Tuesday Trolley Time

*interestingfacts.com

The red trolley on “Mister Rogers’ Neighborhood” traveled 5,000 miles annually

The beloved children’s television program Mister Rogers’ Neighborhood used signals to tell its audience when to get ready to listen and learn. At the start of every episode, host Fred Rogers entered his TV home and sang “A Beautiful Day in the Neighborhood” as he changed from a sport coat and loafers to his signature sweater and sneakers. Next, he typically introduced a topic — sometimes veering into sensitive subject matter like divorce or depression — before beckoning the anthropomorphic Trolley to transport viewers into the Neighborhood of Make-Believe. In a given year of the show, Trolley’s commutes covered 5,000 miles, according to PBS, more than the length of the world’s longest river, the 4,123-mile Nile. 

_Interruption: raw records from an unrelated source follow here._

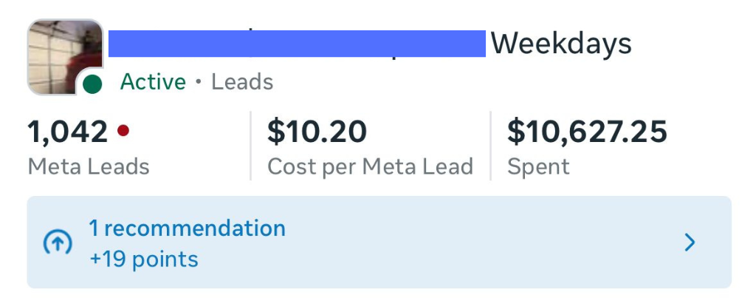Click the "Cost per Meta Lead" label

point(370,167)
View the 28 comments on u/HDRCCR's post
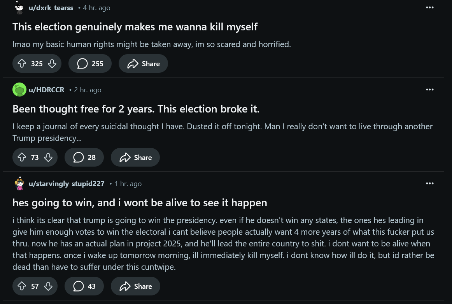 click(84, 157)
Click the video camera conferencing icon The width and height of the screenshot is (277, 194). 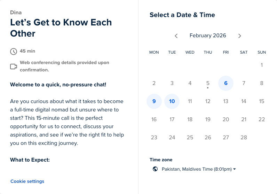pyautogui.click(x=14, y=67)
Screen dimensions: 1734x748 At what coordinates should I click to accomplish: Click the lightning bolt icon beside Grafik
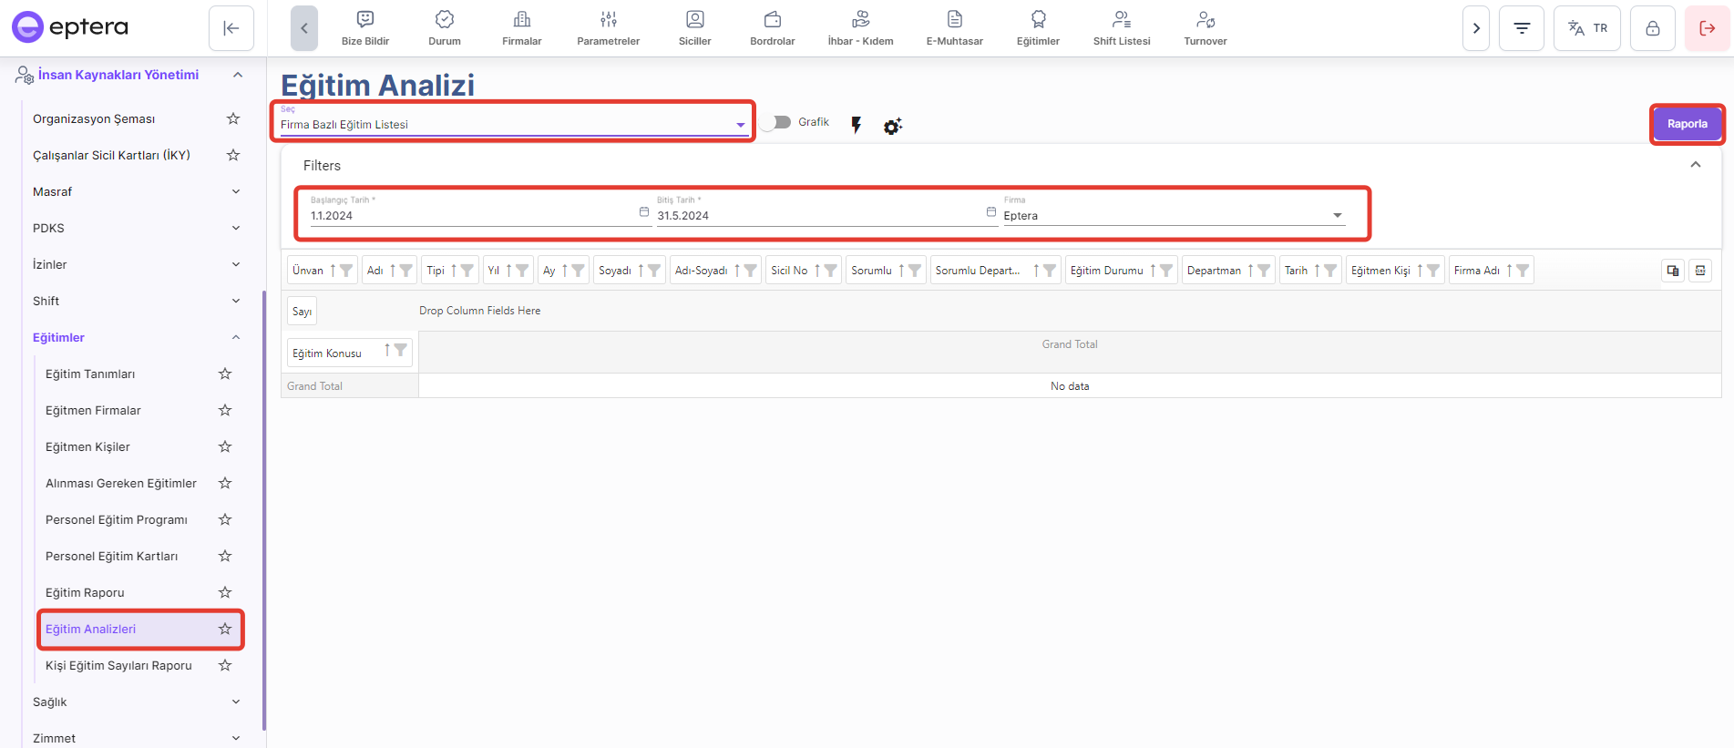pos(856,125)
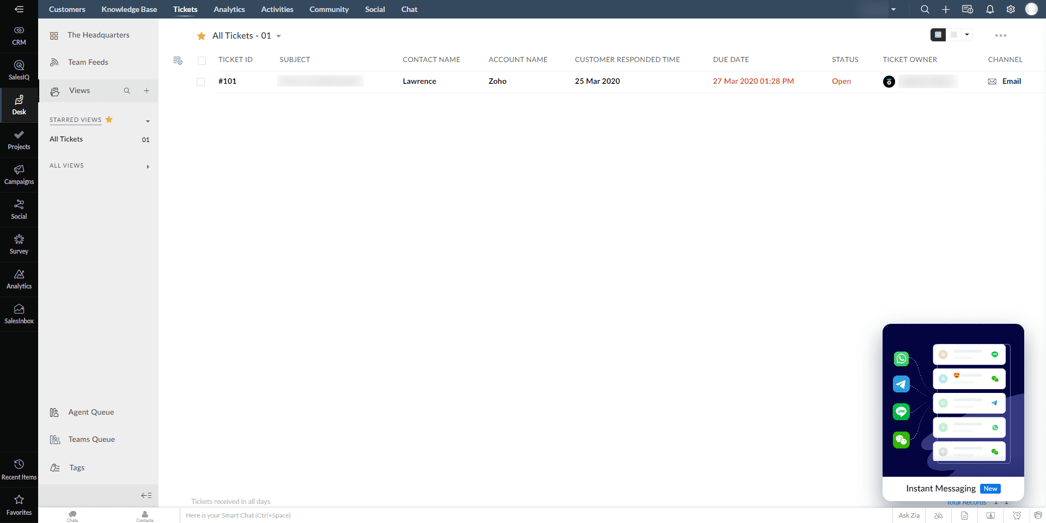The width and height of the screenshot is (1046, 523).
Task: Open the Survey app in sidebar
Action: click(x=19, y=244)
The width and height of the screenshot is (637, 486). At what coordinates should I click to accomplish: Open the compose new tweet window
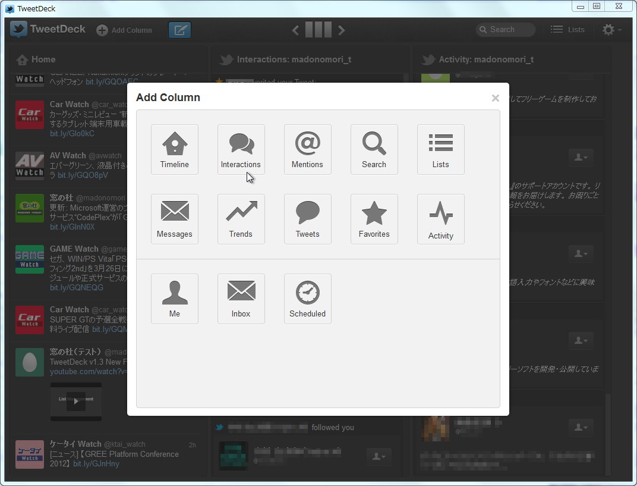coord(179,29)
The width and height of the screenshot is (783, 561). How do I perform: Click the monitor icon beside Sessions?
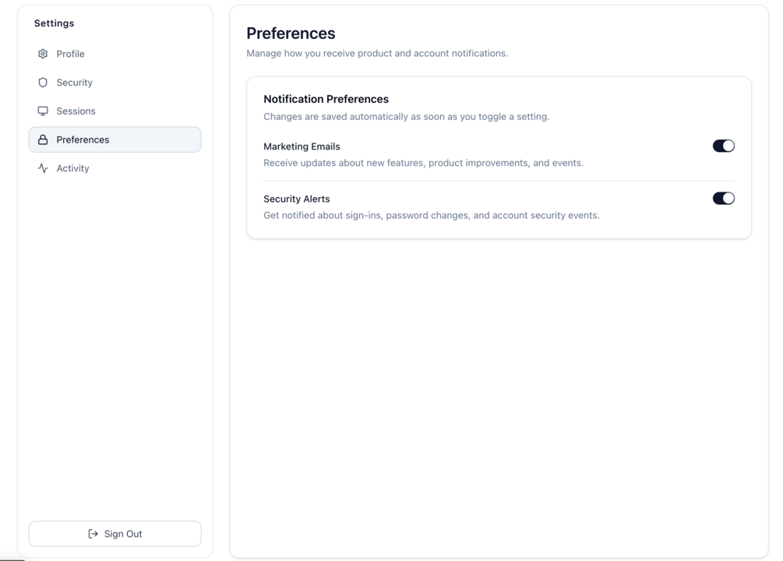(43, 111)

Trolley’s precise origins are somewhat mysterious, but we do know the one-of-a-kind model was hand-built from wood by a Toronto man named Bill Ferguson in 1967, the year before Mister Rogers’ Neighborhoodpremiered. (Rogers likely met Ferguson when he was living in Toronto and taping Misterogers, which aired on CBC-TV from 1961 until 1964.) The TV host’s love for trolleys went all the way back to his own childhood; during one 1984 episode of Mister Rogers’ Neighborhood, he visited the Pennsylvania Trolley Museum and remembered accompanying his dad on long trolley trips. Young viewers often wrote to Rogers with questions about the show’s trolley, such as why there were no people aboard, to which the host responded that the lack of passengers encouraged kids at home to visualize themselves aboard. Today, Trolley is on permanent display at the Fred Rogers Center at Saint Vincent College in Rogers’ hometown of Latrobe, Pennsylvania. Visitors to Latrobe will have no trouble spotting bumper stickers around town that read “My Other Car is a Trolley.”